The role of electronegativity on the extent of nitridation of group 5 metals as revealed by reactions of tantalum cluster cations with ammonia molecules

Abstract

Reactions of the free tantalum cation, Ta⁺, and tantalum cluster cations, Ta_n⁺ (n = 2–10), with ammonia are presented. The reaction of the monomer cation, Ta⁺, with two molecules of NH₃ leads to the formation of TaN₂H₂⁺ along with release of two H₂ molecules. The dehydrogenation occurs until the formal oxidation number of the tantalum atom reaches +5. On the other hand, all the tantalum cluster cations, Ta_n⁺, react with two molecules of NH₃ and form Ta_nN₂⁺ with the release of three H₂ molecules.

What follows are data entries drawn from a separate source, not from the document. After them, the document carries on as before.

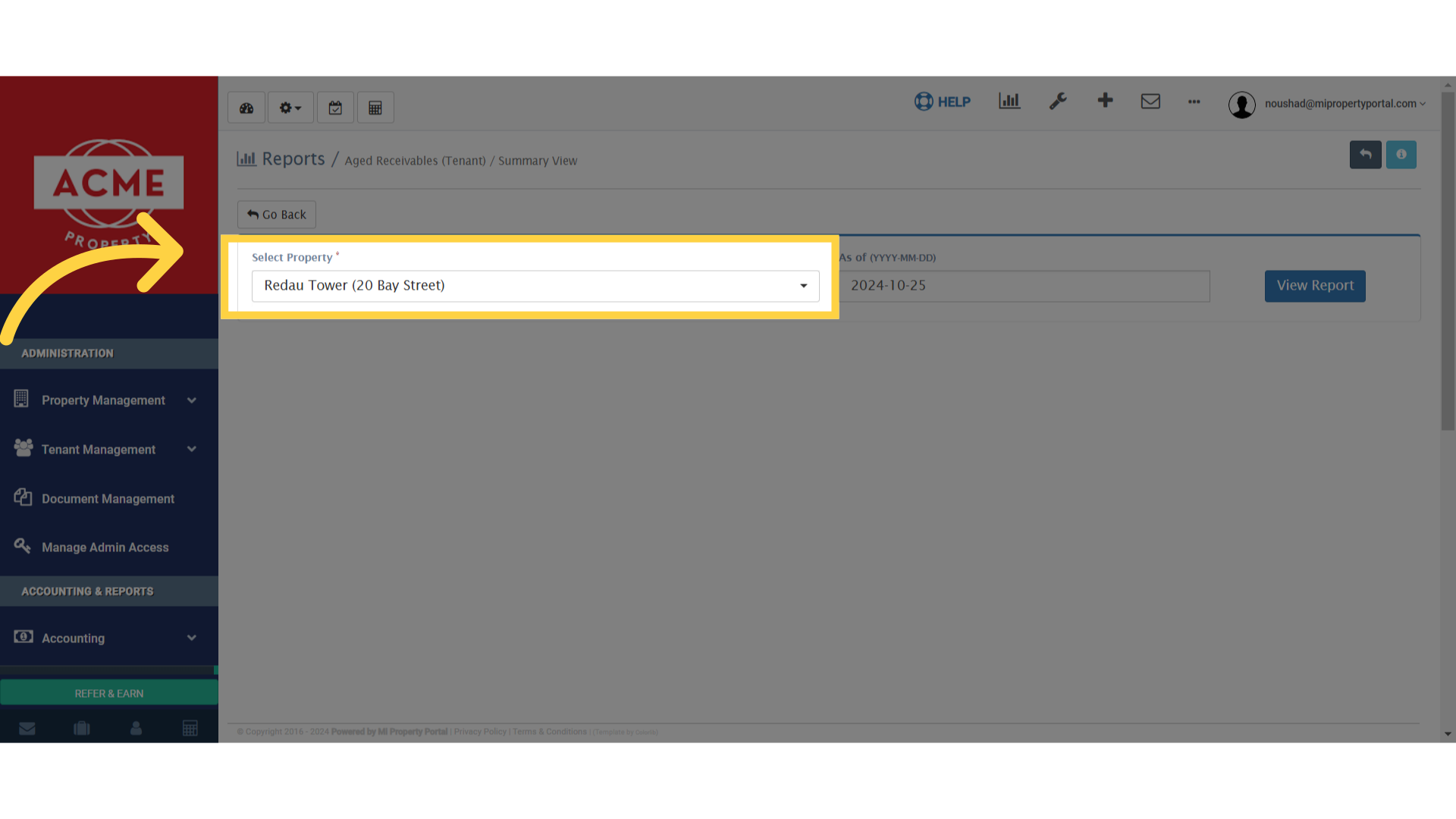The width and height of the screenshot is (1456, 819).
Task: Open the calendar icon in toolbar
Action: click(x=335, y=108)
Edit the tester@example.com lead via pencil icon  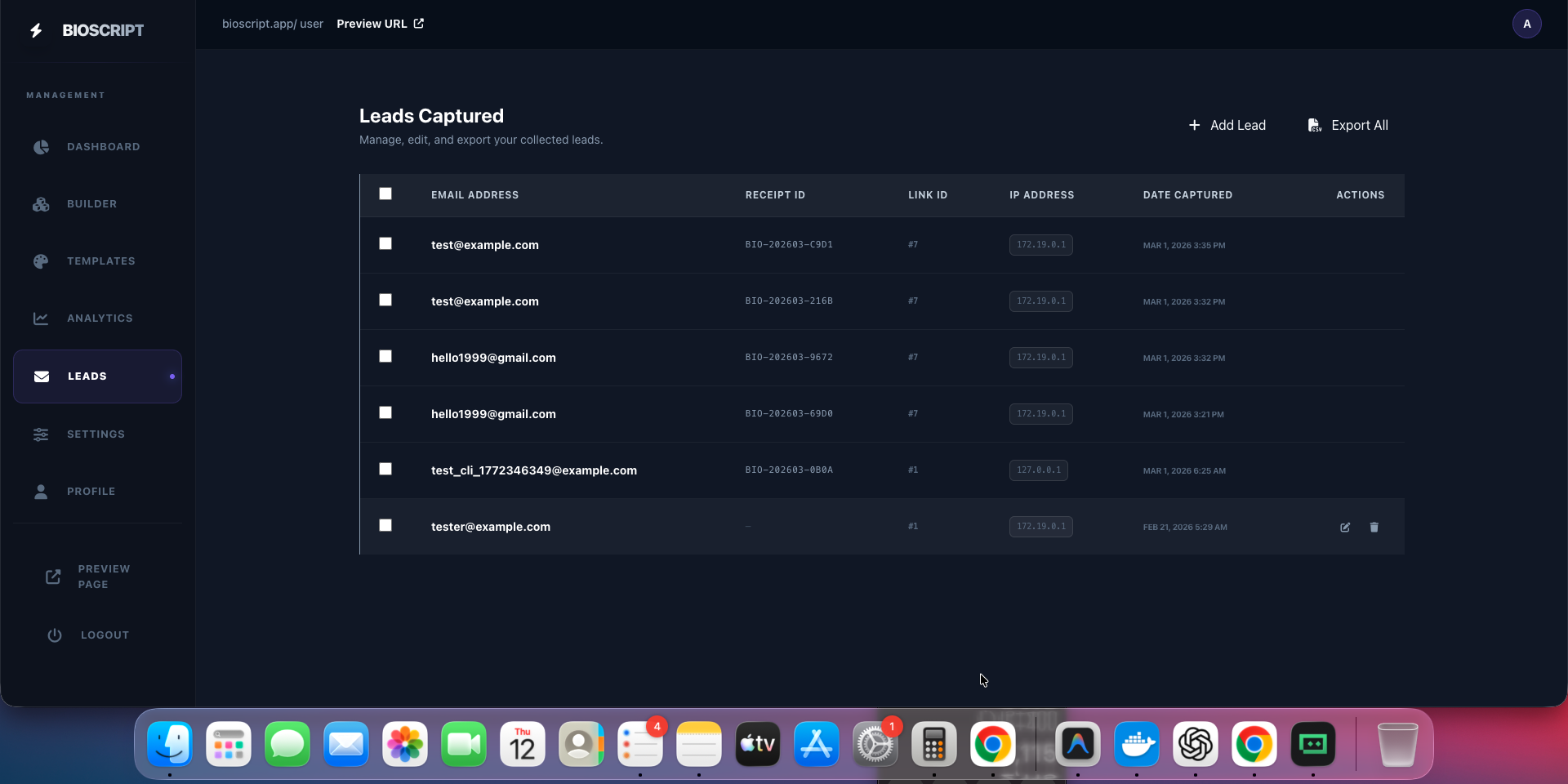click(1344, 528)
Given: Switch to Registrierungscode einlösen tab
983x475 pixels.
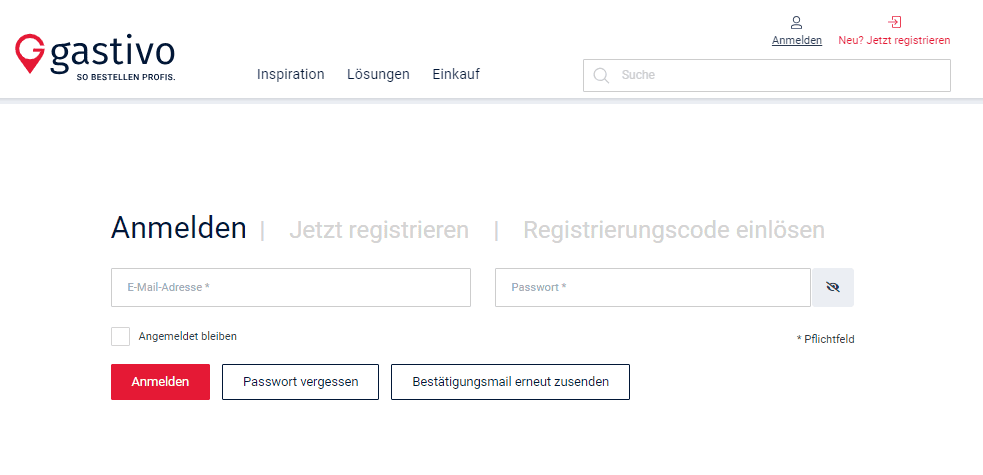Looking at the screenshot, I should coord(674,230).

Further exposure to ammonia showed that Ta_nN_mH⁺ and Ta_nN_m⁺ are produced through successive reactions; a pure nitride and three H₂ molecules are formed for every other NH₃ molecule. The nitridation occurred until the formal oxidation number of the tantalum atoms reaches +5 as in the case of TaN₂H₂⁺ in contrast to other group 5 elements, i.e., vanadium and niobium, which have been reported to produce nitrides with lower oxidation states. The present results on small gas-phase metal-nitride clusters show correlation with their bulk properties: tantalum is known to form bulk nitrides in the oxidation states of either +5 (Ta₃N₅) or +3 (TaN), whereas vanadium and niobium form nitrides in the oxidation state of +3 (VN and NbN). Along with DFT calculations, these findings reveal that nitridation is driven by the electron-donating ability of group 5 elements, i.e., electronegativity of the metal plays a key role in determining the composition of the metal nitrides.